Yahdon Israel:

He asked if the books were for class. I told him they weren’t. He asked if I was selling them. I told him I wasn’t. He asked why I had so many.

“Because I’m reading them.”

“All of them?”

“Yes.”

“Why carry them all? Why not just get a Nook or a Kindle?”

A trap, Yahdon! Don’t answer that!
His premise is flawed. The logic is pat.
Resist the urge to justify;
Instead, reply with Bartleby,

“I would prefer not to.”

Turn the tables, flip the script,
No, flip the tables, scatter wide
the coins of realm, and thus equipped
with self-respect, retort with pride,

“What sort of man are you?”

Why truckle like a serf to please
the monarchs of our modern age?
Convenience and Efficiency
still lock their subjects in a cage

with no aesthetic view.

Why trickle like a stream pursuing
least resistance to the sea?
One of us should be reviewing
options, but it isn’t me.

I read Israel’s essay several days ago, but not much of it stayed with me. Like so many other near-identical essays praising the book-as-object, I agree with the sentiment, but I found myself harboring a vague thought in the back of my mind: wouldn’t it be nice, for a change, if someone just presented an attitude of haughty disdain, rather than feeling forced to justify themselves? What if someone were to simply say, “Because go to hell, I don’t want a Kindle, that’s why, and what’s wrong with you that you even think like that?” I felt a little Nietzschean rage against all those Socratic interlocutors who demand that we justify our passions rationally, that we genuflect at the altar of utilitarian functionalism. It’s simply assumed that technological progress is an unquestionable good, that faster, smaller, sleeker, easier is a moral imperative. Well, no. We should already know that books are a Good Thing. A full bookcase is a thing of beauty. You should be forced to defend your thoughtless assumption that even the tiniest extra effort that can be avoided should be.

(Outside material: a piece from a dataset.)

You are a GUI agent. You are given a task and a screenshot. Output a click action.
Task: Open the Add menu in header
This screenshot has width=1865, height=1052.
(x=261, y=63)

And for who knows what reason, I had the impulse to express all this in verse instead of prose.

As for the poem itself, I clearly didn’t trouble myself greatly over rules of form, and I hope you won’t either. Originally, I thought I might aim for a classic sonnet, but the first two standalone lines forced their way in, and no matter how I pleaded with them to leave, no matter how I begged them to consider reshaping themselves, they insisted that this is how they were meant to be, and this is where they were meant to be. Eventually, I gave up and just built the rest of the poem around their recalcitrance. I obviously never bothered to stick to a clear rhyme scheme either. Frankly, I just choose to focus on the positives, such as the fact that I managed to keep it in iambic tetrameter while telling a coherent story.